Nel corso dell’800 si afferma il positivismo e il suo corrispettivo in arte lo troviamo nel diffondersi della rappresentazione realistica (Flandrin, Ciardi e vari altri) e poi della pittura di genere di montagna, della quale ultima ci si limita qui a proporre, a mo’ di esempio, un’opera di Charles Giron.

Tutte le scienze analitiche, annota Annie-Paule Quinsac, avevano acuito nei pittori lo sguardo sul mondo visibile, "ma lo avevano anche banalizzato". Ed è da lì che partirà il tentativo dei simbolisti di "ridare alla montagna un carattere sacro", carattere che, come si è visto, non aveva cessato di esistere finché agiva la poetica del sublime.
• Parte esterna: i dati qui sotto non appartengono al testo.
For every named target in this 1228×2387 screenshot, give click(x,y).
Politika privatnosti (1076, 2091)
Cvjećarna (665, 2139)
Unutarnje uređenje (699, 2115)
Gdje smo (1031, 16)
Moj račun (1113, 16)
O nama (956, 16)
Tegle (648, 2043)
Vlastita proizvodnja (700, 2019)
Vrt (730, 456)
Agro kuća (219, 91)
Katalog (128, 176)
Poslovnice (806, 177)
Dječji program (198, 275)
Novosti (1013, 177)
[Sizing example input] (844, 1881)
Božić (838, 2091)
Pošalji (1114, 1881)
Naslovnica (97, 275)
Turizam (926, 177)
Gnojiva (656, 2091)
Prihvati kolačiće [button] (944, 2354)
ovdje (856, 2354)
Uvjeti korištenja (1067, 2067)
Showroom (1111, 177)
I simbolisti sono una reazione alla banalizzazione dell’approccio puramente descrittivo, tecnico, ed anche alle prime palesi iniziative predatorie alla montagna. E’ in quest’ambito che troviamo alcune belle opere dei divisionisti italiani, Segantini, Morbelli, Longoni e altri, che sono nel loro insieme un inno alla luce, all’aria, allo spazio, per arrivare al Cézanne dell’Hermitage di San Pietroburgo, affiancato da preziosi acquerelli, e alle sintesi sempre più smaterializzate e mentali di Nolde, Moser, Hodler, su fino all’espressionismo di Munch. Kandinsky è ormai, sostanzialmente se non cronologicamente, alla soglia del contemporaneo.

Ormai ci siamo resi conto che la mostra, attraverso l’indagine su un unico grande tema, la montagna, e su un rapporto scelto come privilegiato, quello tra scienza e arte, ci dipana una storia della visione e una linea di evoluzione del pensiero artistico occidentale nel suo insieme.

Nell’ultima sezione, l’arte dal secondo dopoguerra fino ad oggi, si esprime il senso diffuso di una disintegrazione, quando non il timore di una perdita irreversibile di contatto con la natura. Ma anche qui, soprattutto tra i più giovani, vediamo emergere una dialettica che avevamo già visto in azione in passato senza questa disillusione, un oscillare tra lo sguardo freddo, tecnologico sulla montagna e sulla perdita della sua verginità e il bisogno di trarne ancora alimento contro la banalità.